The team at SMPLE is betting that most business owners still don’t have the right or most cost-effective solution in their hands. The team has built an engine loaded with over 300 rules that analyzes hundreds of different data points derived from a business’s online listings and profiles. This, in turn, generates a customized task list for a business owner based on various metrics, including type of business, level of expertise with a system, time required, level of value, and others.
However, it’s important to note that the software doesn’t actually make any changes to the business’s profiles. It simply provides the recommendations and leans on the business owner to make the change. Apparently, this decision is based on a small business survey with over 10,000 respondents. It will be interesting to see if they can make a DIY platform fly with already overworked small business owners.

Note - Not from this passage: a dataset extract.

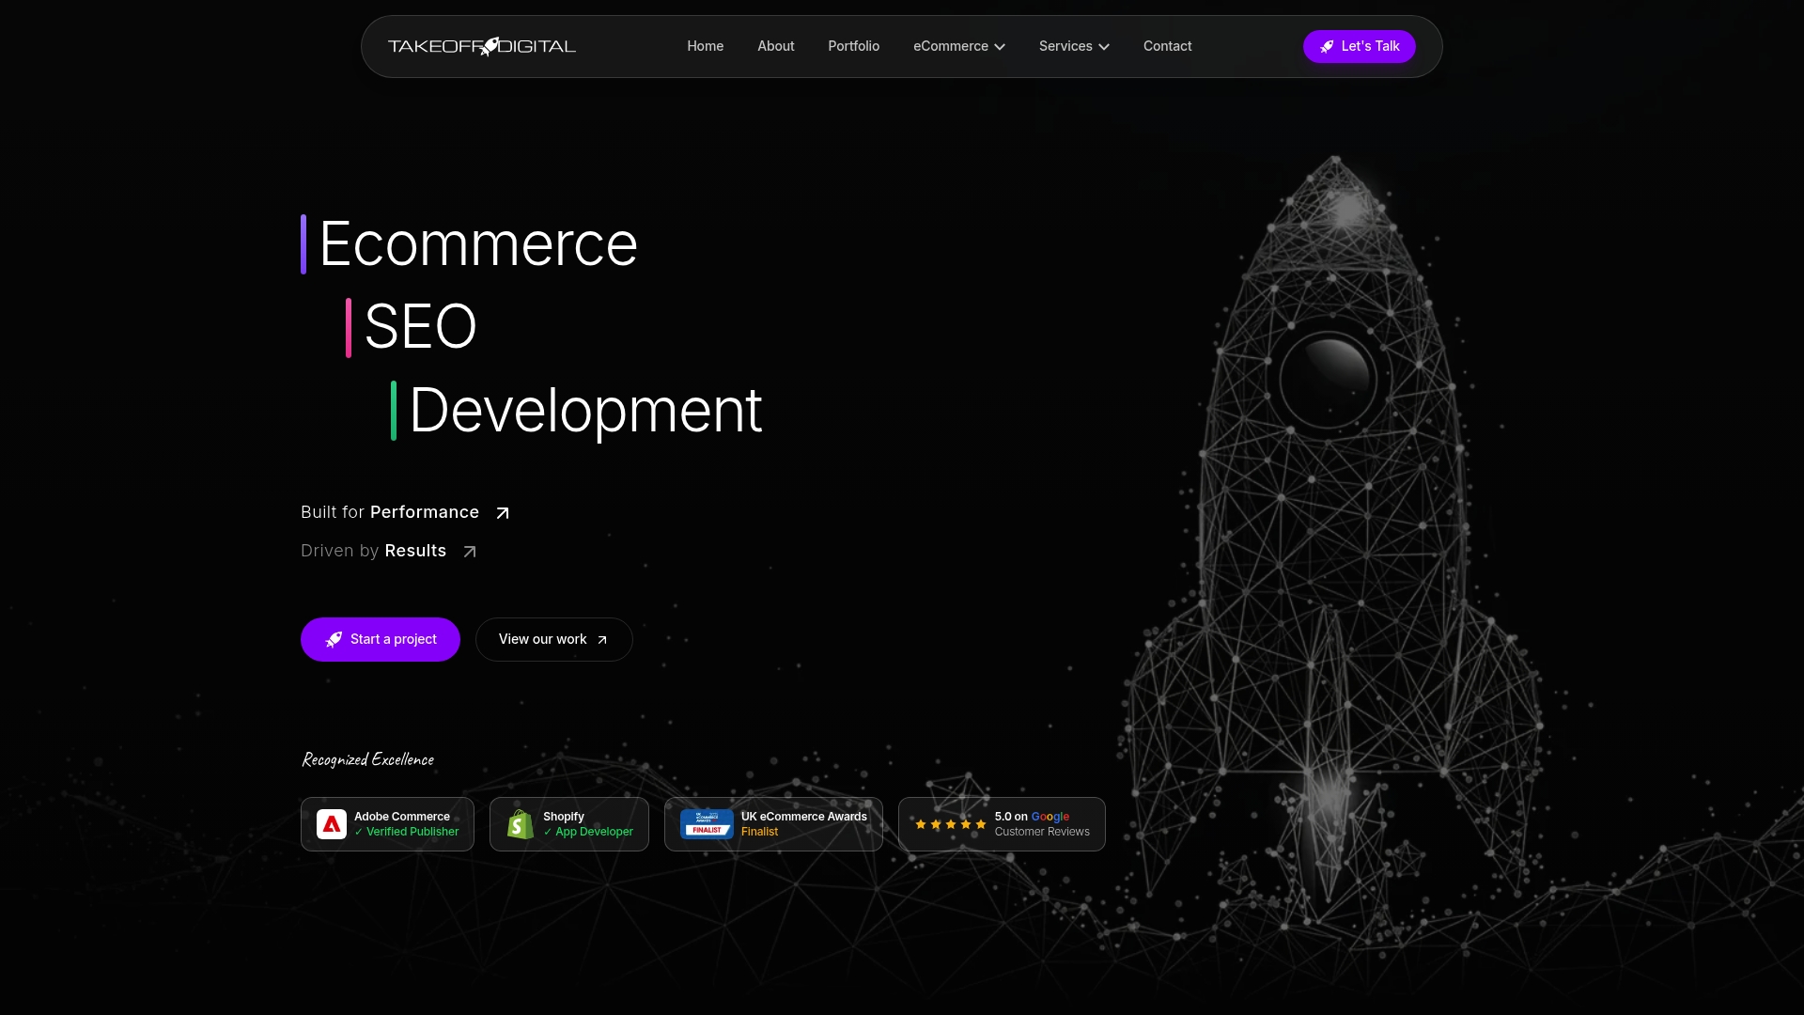Open the Contact page
Viewport: 1804px width, 1015px height.
(x=1168, y=46)
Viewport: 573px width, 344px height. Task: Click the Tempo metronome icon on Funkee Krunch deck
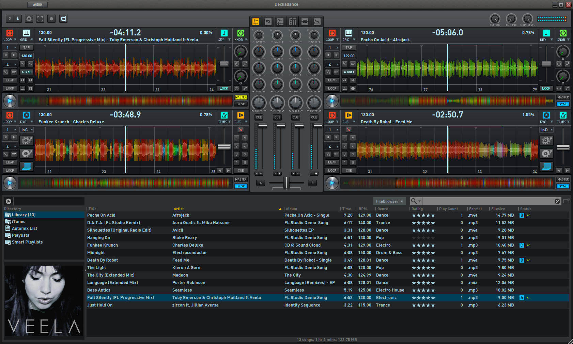[224, 115]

Neal Vora, one of SMPLE’s founders, comments, “The premise is that business owners don’t want to spend time figuring out online ‘stuff’,’ but they also don’t have the money to spend on a consultant. With SMPLE, they get notified if there’s something they need to do along with information on how to do it. Beyond that, they don’t have to worry about anything else – that’s what the platform does for them.”

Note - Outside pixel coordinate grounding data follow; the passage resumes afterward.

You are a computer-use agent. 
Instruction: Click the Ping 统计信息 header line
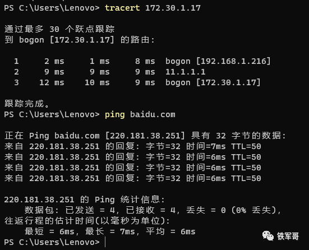pos(84,200)
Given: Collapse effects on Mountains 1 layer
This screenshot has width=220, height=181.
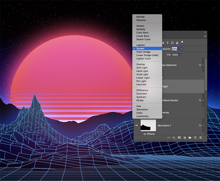Looking at the screenshot, I should [203, 126].
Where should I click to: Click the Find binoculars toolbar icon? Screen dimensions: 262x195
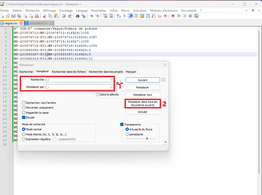[78, 16]
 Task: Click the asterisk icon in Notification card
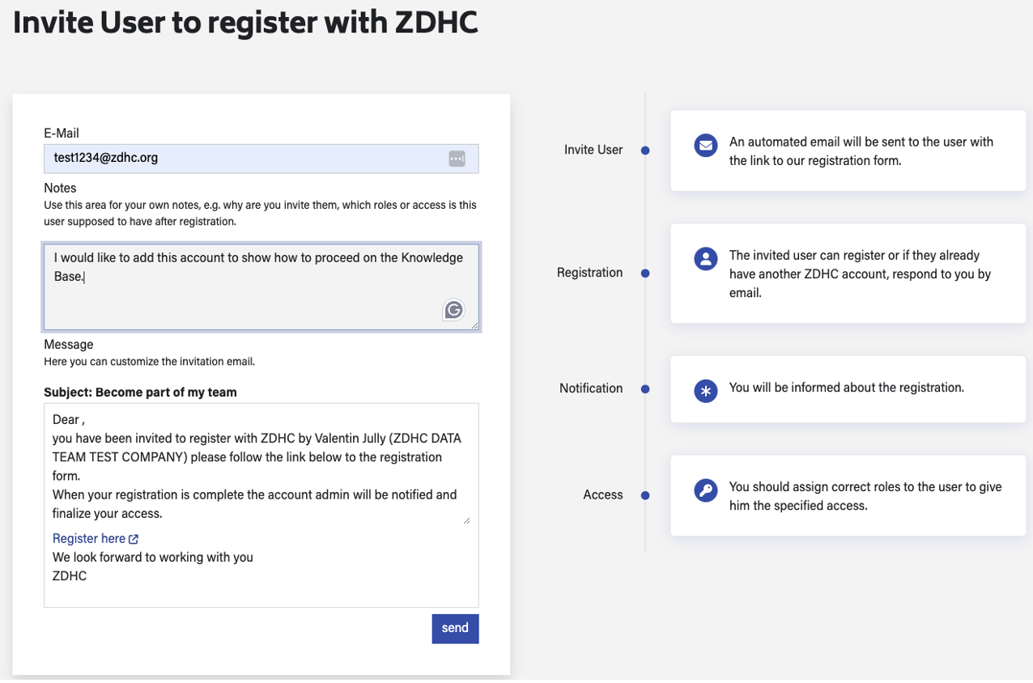706,392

The platform also has a basic dashboard and provides notifications on reviews, comments, or anything else a business owner might want to know about.
This is the second iteration by the team on this same problem. The team had been in acquisition talks with a top-five website builder company late last year and has had a few investment requests from other larger enterprise social media management companies. At this point, however, the company is still running on a friends and family round.